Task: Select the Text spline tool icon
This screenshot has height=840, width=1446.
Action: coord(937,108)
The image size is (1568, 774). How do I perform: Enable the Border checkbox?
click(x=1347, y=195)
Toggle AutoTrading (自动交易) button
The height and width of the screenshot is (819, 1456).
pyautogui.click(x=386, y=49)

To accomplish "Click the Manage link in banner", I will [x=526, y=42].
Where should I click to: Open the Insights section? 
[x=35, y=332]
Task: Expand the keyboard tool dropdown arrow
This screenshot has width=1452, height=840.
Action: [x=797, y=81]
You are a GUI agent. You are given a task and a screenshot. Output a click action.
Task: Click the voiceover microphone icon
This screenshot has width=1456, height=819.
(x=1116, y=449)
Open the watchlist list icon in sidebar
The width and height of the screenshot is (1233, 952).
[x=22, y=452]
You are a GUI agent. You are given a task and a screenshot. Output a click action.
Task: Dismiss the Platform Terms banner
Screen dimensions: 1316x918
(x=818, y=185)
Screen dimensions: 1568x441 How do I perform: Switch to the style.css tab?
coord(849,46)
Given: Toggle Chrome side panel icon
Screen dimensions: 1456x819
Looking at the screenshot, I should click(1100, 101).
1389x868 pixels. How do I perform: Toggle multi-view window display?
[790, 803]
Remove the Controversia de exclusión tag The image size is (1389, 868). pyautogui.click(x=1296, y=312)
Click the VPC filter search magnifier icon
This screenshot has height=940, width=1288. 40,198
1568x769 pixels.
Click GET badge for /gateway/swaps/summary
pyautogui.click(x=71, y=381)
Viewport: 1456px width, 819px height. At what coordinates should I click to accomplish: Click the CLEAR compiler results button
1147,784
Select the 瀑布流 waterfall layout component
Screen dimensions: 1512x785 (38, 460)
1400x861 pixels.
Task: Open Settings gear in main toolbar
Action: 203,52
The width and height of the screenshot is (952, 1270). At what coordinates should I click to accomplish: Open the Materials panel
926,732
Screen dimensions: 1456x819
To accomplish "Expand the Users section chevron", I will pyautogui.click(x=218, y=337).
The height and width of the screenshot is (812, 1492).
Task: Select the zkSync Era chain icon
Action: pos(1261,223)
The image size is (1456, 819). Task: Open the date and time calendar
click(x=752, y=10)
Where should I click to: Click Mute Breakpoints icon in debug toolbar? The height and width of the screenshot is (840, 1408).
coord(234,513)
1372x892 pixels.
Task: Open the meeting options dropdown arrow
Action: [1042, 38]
-*-*-
Please repeat the data in full so that nothing differs from the original.

Result for this exercise:
Task: Select the Text spline tool icon
This screenshot has height=840, width=1446.
Action: coord(937,108)
The image size is (1568, 774). How do I perform: Enable the Border checkbox?
click(x=1347, y=195)
Toggle AutoTrading (自动交易) button
The height and width of the screenshot is (819, 1456).
pyautogui.click(x=386, y=49)

To accomplish "Click the Manage link in banner", I will [x=526, y=42].
Where should I click to: Open the Insights section? 
[x=35, y=332]
Task: Expand the keyboard tool dropdown arrow
This screenshot has width=1452, height=840.
Action: [x=797, y=81]
You are a GUI agent. You are given a task and a screenshot. Output a click action.
Task: Click the voiceover microphone icon
This screenshot has width=1456, height=819.
(x=1116, y=449)
Open the watchlist list icon in sidebar
The width and height of the screenshot is (1233, 952).
[x=22, y=452]
You are a GUI agent. You are given a task and a screenshot. Output a click action.
Task: Dismiss the Platform Terms banner
Screen dimensions: 1316x918
(x=818, y=185)
Screen dimensions: 1568x441 How do I perform: Switch to the style.css tab?
coord(849,46)
Given: Toggle Chrome side panel icon
Screen dimensions: 1456x819
Looking at the screenshot, I should click(1100, 101).
1389x868 pixels. How do I perform: Toggle multi-view window display?
[790, 803]
Remove the Controversia de exclusión tag The image size is (1389, 868). pyautogui.click(x=1296, y=312)
Click the VPC filter search magnifier icon
This screenshot has height=940, width=1288. 40,198
1568x769 pixels.
Click GET badge for /gateway/swaps/summary
pyautogui.click(x=71, y=381)
Viewport: 1456px width, 819px height. At what coordinates should I click to accomplish: Click the CLEAR compiler results button
1147,784
Select the 瀑布流 waterfall layout component
Screen dimensions: 1512x785 (38, 460)
1400x861 pixels.
Task: Open Settings gear in main toolbar
Action: 203,52
The width and height of the screenshot is (952, 1270). At what coordinates should I click to accomplish: Open the Materials panel
926,732
Screen dimensions: 1456x819
To accomplish "Expand the Users section chevron", I will pyautogui.click(x=218, y=337).
The height and width of the screenshot is (812, 1492).
Task: Select the zkSync Era chain icon
Action: pos(1261,223)
The image size is (1456, 819). Task: Open the date and time calendar
click(x=752, y=10)
Where should I click to: Click Mute Breakpoints icon in debug toolbar? The height and width of the screenshot is (840, 1408).
coord(234,513)
1372x892 pixels.
Task: Open the meeting options dropdown arrow
Action: [1042, 38]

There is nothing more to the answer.